» **Document**
** Start **

Sahithyan's S3 — Computer Architecture

Instruction Level Parallelism

The ability of a processor to execute multiple independent instructions simultaneously rather than strictly one after another. Degree to which instructions of a program can be overlapped in execution. Goal is to maximize CPI.

ILP comes from pipelining and multiple execution units.

2 approaches to exploit ILP:

Hardware-based dynamic approaches: Used in servers and desktop processors.
Compiler-based static approaches: Common in scientific applications, less successful outside this scope.

Limits

ILP is limited by data, name and control dependences.

Data Dependence

Occurs when instruction $j$ uses a result produced by instruction $i$ . Transitive. Memory-based dependences are harder to detect.

Causes RAW hazards. Restricts reordering. Limits maximum ILP.

Name Dependence

Instructions use same register/memory name but no actual data flow.

Types:

Anti-dependence (WAR): $j$ writes, $i$ reads.
Output dependence (WAW): Both write same name.

Solution is register renaming.

Control Dependence

An instruction’s execution depends on the outcome of a branch. Instructions cannot be moved across branches.

Register Renaming

Renaming registers with temporary ones. To avoid name dependences (antidependence and output dependence). Removes WAR and WAW hazards.

Can be done dynamically or statically.

Modern Register Renaming

Use a physical register file:

Many more physical registers than architectural ones.
Map table updated on commit.
Old physical registers freed later.

Multi Issue Architecture

A computer architecture designed to achieve CPI less than 1.

Static Superscalar

Compiler schedules.

VLIW

One long instruction with many operations. High throughput.

But:

Only useful if there is enough ILP in code to fill available slots.
Difficult to find parallelism statically
Code size growth
No hazard detection hardware
Poor binary compatibility

Dynamic Superscalar

Hardware schedules and speculation.

** End **

» **Tasks to carry out**
[A] Using the computer architecture notes, say whether each statement agrees with them: (i) compiler-based static approaches to exploiting ILP are common in scientific applications; (ii) register renaming can only be done dynamically; (iii) in modern register renaming, the map table is updated on commit. For each, answer yes or no and quote the words from the notes that settle it.
[B] According to the computer architecture notes, why are registers renamed with temporary ones? Answer in one to three sentences.

» **Data supplied**
** Start **

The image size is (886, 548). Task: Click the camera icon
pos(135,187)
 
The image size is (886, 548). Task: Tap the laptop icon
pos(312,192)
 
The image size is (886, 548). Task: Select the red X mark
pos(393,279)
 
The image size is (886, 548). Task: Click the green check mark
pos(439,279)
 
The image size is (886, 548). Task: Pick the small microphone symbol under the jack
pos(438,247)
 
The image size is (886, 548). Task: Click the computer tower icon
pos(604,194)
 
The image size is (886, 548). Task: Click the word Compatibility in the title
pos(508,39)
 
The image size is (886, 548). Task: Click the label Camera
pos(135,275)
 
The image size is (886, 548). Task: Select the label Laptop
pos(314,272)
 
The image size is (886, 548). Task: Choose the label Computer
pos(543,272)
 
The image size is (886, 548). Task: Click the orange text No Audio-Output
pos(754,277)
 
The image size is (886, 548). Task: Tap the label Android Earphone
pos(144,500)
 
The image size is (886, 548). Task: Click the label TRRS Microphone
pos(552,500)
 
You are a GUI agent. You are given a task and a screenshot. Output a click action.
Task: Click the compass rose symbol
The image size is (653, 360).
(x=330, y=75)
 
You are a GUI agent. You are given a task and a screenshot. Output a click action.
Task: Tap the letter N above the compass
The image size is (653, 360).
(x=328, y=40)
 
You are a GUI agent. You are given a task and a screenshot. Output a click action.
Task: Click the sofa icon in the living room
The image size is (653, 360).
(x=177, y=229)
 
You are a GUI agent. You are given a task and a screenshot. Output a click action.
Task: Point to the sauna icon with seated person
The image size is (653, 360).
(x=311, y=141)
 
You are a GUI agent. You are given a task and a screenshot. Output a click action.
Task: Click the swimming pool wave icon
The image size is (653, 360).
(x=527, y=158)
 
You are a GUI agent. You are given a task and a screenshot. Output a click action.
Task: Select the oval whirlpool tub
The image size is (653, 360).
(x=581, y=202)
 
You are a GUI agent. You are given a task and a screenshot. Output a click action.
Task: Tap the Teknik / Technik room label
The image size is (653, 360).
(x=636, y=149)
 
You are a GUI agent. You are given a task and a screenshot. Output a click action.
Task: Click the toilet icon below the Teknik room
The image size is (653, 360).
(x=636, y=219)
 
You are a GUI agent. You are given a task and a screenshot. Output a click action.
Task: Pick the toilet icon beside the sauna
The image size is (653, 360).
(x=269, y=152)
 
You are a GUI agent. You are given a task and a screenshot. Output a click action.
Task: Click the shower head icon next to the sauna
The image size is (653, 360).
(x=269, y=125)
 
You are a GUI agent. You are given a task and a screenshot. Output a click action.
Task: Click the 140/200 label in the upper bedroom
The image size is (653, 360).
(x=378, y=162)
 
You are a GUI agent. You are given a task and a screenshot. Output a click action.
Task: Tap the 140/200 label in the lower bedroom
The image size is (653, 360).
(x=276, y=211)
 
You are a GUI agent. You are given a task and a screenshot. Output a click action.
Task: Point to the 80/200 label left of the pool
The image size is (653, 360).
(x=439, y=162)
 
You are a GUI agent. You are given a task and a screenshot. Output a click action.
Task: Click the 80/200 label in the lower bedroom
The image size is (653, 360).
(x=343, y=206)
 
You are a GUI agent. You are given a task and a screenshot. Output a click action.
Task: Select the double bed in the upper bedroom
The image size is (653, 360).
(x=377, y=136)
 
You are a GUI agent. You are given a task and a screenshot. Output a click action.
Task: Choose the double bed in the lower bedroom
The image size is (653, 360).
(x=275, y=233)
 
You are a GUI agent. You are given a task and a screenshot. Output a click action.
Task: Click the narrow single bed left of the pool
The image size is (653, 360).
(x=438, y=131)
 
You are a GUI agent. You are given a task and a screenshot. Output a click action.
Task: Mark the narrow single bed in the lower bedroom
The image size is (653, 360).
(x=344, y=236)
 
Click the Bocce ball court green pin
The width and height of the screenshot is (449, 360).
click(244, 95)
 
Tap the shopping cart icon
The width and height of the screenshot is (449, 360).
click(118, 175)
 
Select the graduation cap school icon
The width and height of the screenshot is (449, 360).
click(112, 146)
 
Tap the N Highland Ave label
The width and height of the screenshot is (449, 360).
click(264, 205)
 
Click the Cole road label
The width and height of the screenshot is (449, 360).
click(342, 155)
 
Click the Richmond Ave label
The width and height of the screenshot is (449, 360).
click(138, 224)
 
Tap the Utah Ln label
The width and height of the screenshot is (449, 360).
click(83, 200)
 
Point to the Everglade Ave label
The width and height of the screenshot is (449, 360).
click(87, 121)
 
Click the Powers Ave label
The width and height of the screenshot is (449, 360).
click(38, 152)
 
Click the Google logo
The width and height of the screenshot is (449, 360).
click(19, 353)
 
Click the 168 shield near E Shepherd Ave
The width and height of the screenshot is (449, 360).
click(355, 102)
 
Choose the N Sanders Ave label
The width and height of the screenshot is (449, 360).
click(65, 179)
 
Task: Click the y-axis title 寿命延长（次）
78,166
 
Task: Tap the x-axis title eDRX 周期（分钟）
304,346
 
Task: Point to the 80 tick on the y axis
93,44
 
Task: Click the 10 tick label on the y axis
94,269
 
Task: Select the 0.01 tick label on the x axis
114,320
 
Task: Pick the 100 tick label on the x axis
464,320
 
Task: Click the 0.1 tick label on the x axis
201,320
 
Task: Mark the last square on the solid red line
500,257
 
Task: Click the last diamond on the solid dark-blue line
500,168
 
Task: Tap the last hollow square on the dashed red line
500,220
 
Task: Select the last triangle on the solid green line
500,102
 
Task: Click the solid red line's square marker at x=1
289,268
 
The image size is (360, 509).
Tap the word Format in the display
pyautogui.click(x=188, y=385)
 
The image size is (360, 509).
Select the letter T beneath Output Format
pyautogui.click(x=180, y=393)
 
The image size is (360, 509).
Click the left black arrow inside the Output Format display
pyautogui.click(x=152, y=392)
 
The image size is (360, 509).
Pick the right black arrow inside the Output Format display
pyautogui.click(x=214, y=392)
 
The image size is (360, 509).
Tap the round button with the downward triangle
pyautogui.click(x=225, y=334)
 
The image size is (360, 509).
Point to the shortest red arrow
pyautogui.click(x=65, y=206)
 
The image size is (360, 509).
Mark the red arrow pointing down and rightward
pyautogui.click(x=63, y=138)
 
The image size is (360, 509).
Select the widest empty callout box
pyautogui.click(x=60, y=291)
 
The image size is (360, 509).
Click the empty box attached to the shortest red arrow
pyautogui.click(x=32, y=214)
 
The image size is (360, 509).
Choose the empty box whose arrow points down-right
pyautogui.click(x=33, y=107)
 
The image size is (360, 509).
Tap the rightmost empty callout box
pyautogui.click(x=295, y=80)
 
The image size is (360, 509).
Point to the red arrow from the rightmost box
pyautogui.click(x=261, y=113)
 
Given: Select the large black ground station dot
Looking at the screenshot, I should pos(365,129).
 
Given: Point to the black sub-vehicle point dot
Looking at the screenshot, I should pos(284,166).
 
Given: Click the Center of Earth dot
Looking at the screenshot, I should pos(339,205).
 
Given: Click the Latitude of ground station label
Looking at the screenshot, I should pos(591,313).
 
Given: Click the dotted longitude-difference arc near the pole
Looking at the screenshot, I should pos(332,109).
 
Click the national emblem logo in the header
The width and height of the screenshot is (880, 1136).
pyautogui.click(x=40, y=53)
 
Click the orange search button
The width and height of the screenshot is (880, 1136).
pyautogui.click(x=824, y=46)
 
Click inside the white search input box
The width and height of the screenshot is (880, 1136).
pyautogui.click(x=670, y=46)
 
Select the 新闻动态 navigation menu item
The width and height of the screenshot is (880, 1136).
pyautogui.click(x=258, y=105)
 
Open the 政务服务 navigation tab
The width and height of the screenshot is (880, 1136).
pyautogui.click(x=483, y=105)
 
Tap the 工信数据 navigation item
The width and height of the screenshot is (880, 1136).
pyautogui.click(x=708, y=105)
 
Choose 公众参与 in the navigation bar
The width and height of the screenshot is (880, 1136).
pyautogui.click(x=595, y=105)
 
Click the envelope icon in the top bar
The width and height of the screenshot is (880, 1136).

** End **

» **Per-task answers**
[A]
(i) Yes: "Compiler-based static approaches: Common in scientific applications, less successful outside this scope."
(ii) No: "Can be done dynamically or statically."
(iii) Yes: "Map table updated on commit."

[B] Registers are renamed to avoid name dependences, namely antidependence and output dependence. In these, instructions use the same register or memory name but have no actual data flow between them. Renaming removes the resulting WAR and WAW hazards.